:: DOCUMENTO FUENTE

Sería otra vez la virtud increpando al poder y éste -se sabe- no oye demasiado bien otra cosa que su propio discurso.

Pero aun aceptando la lógica de aquel proyecto, hay indicios que sugieren que el gasto no está logrando su objetivo. Por cierto, vale la pena ensayar la identificación de los "bienes", tangibles e intangibles, que esa masa de dinero nos ha comprado a los occidentales.

Pero quizá sea mejor emplear al comienzo tan solo un criterio contable, recordando lo que se nos dijo cuando se puso en marcha la invasión punitiva de Afganistán a fines del 2001.

El caso afgano es un buen comienzo porque a cinco años, después de la expulsión de la teocracia talibán, la situación una vez más se está despeñando en una violencia que lleva a los especialistas a definir al país como "un segundo frente" después del desastre iraquí.

Es, sin embargo, el caso Irak el que ofrece los mejores elementos. Primero cabe señalar que los 400.000 millones constituyen una cifra desafiada por otros cálculos confiables. La Oficina de Presupuesto del Congreso (OPC) acepta sólo el monto de 500.000 millones de dólares como el valor real de lo que ha costado hasta ahora la invasión iniciada hace tres años.

Primer dato interesante: el Premio Nobel de Economía Joseph Stiglitz recordó en una reciente columna publicada en el diario español El País que esta es una cifra diez veces superior a lo que la administración le aseguró que costaría la invasión y ocupación cuando inició la guerra.

La calculadora del economista arroja otros montos: 652.000 millones de dólares cuando los datos ingresados son "prudentes" y 799.000 millones cuando lo hace de modo "moderado". El dato más preocupante para el contribuyente estadounidense que aporta Stiglitz es que ese gasto está siendo financiado mayoritariamente a través de endeudamiento.

Es útil recordar que en diciembre del 2002 -cuando aún se podría haber evitado el desaguisado- William D. Nordhaus, un profesor de economía de la Universidad de Yale, publicó una estimación propia de lo que costaría invadir y mantener Irak que le ganó críticas por una supuesta desmesura en los valores. Sobre todo porque la tesis final del académico era que el proyecto no valía la pena.

::::

= TAREAS Y EJERCICIOS =
A - En el texto sobre el costo de la guerra, ¿qué monto acepta la Oficina de Presupuesto del Congreso como valor real de lo que ha costado la invasión de Irak?
B - Escribe la continuación del texto sobre el costo de la guerra a partir de su última oración.
El listado no guarda relación con el texto sobre el costo de la guerra.

:: LISTADO PROPORCIONADO

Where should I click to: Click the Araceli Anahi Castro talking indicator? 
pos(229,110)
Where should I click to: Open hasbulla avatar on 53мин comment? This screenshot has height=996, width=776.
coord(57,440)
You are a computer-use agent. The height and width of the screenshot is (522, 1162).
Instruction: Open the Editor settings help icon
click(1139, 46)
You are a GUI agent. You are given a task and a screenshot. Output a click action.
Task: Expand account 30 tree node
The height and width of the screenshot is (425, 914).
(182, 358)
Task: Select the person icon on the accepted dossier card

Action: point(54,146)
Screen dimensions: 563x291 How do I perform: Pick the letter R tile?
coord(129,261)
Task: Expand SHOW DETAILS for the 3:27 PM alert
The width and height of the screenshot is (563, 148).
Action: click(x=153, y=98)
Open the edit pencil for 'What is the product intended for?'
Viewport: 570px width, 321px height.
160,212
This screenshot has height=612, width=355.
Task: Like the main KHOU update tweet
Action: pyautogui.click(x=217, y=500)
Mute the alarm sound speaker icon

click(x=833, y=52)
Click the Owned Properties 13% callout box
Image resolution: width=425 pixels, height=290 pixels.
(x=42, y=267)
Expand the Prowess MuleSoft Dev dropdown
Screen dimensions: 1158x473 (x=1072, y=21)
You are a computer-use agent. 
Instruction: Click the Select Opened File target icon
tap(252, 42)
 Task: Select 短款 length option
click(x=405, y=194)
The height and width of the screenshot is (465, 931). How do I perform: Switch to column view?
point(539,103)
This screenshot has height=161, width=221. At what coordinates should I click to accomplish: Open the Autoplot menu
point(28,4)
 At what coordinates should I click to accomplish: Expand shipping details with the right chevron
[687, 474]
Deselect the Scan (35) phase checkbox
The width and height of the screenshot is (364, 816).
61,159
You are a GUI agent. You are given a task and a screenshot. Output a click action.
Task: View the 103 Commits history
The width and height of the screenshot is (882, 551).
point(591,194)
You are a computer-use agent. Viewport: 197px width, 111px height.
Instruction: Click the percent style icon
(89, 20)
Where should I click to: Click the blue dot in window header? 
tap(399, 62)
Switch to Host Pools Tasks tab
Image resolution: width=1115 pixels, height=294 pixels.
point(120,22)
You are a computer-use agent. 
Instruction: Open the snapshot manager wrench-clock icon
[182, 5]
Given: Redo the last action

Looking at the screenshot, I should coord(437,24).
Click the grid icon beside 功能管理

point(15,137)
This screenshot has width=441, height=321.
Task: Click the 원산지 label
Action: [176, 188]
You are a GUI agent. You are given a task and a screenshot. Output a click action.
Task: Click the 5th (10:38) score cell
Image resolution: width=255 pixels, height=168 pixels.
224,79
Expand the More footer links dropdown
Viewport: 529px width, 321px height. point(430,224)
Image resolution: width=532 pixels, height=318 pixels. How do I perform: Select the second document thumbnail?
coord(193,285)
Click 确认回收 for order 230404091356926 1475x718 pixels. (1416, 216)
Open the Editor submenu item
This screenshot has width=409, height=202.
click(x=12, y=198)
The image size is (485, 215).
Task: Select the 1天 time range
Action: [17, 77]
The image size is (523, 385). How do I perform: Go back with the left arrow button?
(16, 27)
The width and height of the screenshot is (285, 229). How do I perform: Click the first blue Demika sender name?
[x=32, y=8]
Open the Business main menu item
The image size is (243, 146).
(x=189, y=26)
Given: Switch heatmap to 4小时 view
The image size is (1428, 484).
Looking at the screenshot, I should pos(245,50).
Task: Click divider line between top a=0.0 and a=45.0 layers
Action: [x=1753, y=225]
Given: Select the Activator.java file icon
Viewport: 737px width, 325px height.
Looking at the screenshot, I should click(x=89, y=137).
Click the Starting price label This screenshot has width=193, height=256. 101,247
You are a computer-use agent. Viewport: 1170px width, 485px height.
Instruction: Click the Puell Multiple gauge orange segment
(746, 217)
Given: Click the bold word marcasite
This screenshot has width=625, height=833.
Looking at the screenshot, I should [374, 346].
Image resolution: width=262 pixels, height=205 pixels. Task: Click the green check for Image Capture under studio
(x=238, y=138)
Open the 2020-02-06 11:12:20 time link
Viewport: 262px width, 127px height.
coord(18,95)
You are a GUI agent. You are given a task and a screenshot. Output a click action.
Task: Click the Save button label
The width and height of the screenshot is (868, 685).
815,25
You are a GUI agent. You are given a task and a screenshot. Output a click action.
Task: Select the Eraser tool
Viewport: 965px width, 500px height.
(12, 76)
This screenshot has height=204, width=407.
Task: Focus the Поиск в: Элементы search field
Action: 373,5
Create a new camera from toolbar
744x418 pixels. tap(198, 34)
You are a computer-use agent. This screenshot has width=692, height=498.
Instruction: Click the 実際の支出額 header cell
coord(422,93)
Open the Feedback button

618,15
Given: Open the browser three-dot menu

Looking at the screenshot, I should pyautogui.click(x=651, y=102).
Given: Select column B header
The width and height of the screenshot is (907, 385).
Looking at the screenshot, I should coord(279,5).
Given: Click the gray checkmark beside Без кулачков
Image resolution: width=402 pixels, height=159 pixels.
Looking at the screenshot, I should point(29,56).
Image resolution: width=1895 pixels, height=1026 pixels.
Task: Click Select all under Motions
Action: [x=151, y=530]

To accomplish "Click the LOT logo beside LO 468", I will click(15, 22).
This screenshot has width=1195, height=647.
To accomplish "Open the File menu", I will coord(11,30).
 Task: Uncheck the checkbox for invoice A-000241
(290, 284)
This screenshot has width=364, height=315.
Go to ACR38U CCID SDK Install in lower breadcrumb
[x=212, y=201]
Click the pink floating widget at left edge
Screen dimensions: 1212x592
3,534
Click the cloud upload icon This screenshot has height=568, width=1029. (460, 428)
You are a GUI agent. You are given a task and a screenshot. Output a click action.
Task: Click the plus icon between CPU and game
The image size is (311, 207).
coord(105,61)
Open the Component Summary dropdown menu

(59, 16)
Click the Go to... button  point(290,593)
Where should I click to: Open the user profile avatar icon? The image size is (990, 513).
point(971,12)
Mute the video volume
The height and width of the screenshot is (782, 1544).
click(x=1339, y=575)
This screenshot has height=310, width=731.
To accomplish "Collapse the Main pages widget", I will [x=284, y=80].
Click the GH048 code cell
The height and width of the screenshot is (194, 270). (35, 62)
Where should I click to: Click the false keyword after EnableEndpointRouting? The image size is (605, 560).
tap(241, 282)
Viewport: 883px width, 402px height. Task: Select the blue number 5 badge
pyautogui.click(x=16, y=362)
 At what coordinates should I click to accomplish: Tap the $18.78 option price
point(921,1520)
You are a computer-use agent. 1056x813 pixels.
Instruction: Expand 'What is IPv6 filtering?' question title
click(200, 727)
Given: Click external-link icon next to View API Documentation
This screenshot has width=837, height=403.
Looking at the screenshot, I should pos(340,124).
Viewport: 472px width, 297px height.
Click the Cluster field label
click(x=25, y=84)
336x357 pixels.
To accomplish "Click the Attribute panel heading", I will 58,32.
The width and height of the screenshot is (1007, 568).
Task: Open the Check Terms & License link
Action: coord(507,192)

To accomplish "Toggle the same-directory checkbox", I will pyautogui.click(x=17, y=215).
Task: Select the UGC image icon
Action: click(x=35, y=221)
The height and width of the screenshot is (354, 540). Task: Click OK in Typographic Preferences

::::

= RESPUESTAS AL EJERCICIO =
A - 500.000 millones de dólares.

B -
Al igual que Stiglitz, Nordahus trazó, esta vez de un modo apriorístico, dos escenarios posibles, uno favorable de una guerra corta y otro desfavorable de guerra extendida en ocupación. Al primero le asignó un valor que, en cualquier caso, más que duplicaba la cifra de fantasía invocada por el gobierno republicano y en el restante llevaba su estimación al billón y medio de dólares. El presente parece ahora a punto de reivindicar las matemáticas del profesor de Yale.

Pero pasemos de la danza de cifras y veamos qué se adquirió con ellas. Esta última semana sirvió para eso también: el informe de relatores independientes de Naciones Unidas sobre la prisión de Guantánamo denunciando torturas físicas y psicológicas que se practican "en defensa de la libertad".

Hagamos un balance, según las cifras oficiales. De los 80.000 árabes obligados a registrarse después del 11 de setiembre, en los 8.000 interrogados por el FBI y más de 5.000 encerrados, no hay uno que, a la fecha, haya sido condenado de un crimen terrorista. La marca del gobierno es cero en unos 93.000 casos.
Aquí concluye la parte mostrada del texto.